▼▼▼
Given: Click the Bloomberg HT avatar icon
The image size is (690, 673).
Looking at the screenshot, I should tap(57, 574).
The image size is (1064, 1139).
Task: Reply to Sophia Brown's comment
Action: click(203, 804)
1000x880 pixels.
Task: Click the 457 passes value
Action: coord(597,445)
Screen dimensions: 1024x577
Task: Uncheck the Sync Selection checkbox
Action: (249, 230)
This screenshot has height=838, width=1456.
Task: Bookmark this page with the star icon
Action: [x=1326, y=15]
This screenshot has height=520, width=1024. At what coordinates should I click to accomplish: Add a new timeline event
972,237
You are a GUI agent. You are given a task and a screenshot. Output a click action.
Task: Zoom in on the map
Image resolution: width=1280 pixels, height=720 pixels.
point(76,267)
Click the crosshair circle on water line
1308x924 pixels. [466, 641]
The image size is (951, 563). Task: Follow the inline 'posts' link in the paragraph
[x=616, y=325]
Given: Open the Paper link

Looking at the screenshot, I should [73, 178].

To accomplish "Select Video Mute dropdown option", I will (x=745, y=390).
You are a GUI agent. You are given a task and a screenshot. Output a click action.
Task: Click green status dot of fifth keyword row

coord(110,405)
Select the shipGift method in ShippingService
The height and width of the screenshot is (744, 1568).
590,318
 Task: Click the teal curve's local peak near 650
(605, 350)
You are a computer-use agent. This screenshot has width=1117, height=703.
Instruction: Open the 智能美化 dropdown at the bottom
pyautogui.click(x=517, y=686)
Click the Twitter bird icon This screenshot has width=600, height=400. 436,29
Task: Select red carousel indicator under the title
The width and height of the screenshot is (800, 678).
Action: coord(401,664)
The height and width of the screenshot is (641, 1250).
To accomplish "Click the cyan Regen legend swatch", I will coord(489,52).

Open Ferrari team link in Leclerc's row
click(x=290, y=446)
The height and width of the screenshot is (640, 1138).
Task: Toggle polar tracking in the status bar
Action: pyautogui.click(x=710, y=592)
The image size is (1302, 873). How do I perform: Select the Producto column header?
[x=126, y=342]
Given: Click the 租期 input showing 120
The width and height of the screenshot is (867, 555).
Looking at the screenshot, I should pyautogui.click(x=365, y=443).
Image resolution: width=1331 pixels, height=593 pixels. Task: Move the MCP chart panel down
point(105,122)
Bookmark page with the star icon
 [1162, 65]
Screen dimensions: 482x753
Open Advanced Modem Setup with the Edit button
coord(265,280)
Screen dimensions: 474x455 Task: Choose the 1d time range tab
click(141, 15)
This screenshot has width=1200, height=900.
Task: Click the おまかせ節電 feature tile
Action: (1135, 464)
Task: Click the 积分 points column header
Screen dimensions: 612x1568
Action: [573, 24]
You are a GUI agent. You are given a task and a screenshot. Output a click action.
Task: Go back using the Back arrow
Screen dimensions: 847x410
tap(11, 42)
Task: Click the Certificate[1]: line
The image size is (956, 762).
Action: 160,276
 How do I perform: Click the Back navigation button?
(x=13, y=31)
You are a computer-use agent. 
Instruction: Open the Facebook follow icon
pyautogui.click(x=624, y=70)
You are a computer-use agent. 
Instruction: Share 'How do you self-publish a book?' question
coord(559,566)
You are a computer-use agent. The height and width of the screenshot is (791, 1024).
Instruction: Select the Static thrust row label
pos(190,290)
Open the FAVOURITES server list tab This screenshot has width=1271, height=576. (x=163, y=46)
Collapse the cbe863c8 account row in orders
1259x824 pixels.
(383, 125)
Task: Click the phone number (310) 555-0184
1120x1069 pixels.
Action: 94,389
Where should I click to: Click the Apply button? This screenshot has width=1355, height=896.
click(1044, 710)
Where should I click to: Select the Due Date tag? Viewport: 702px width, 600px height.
▲▲▲
> [What this task involves] In the listing above, find the line with "Screen dimensions: 474x455" and the line with "You are a computer-use agent. The"; output exactly those lines and all lines between them.

> [Worked solution]
Screen dimensions: 474x455 Task: Choose the 1d time range tab
click(141, 15)
This screenshot has width=1200, height=900.
Task: Click the おまかせ節電 feature tile
Action: (1135, 464)
Task: Click the 积分 points column header
Screen dimensions: 612x1568
Action: [573, 24]
You are a GUI agent. You are given a task and a screenshot. Output a click action.
Task: Go back using the Back arrow
Screen dimensions: 847x410
tap(11, 42)
Task: Click the Certificate[1]: line
The image size is (956, 762).
Action: 160,276
 How do I perform: Click the Back navigation button?
(x=13, y=31)
You are a computer-use agent. 
Instruction: Open the Facebook follow icon
pyautogui.click(x=624, y=70)
You are a computer-use agent. 
Instruction: Share 'How do you self-publish a book?' question
coord(559,566)
You are a computer-use agent. The height and width of the screenshot is (791, 1024).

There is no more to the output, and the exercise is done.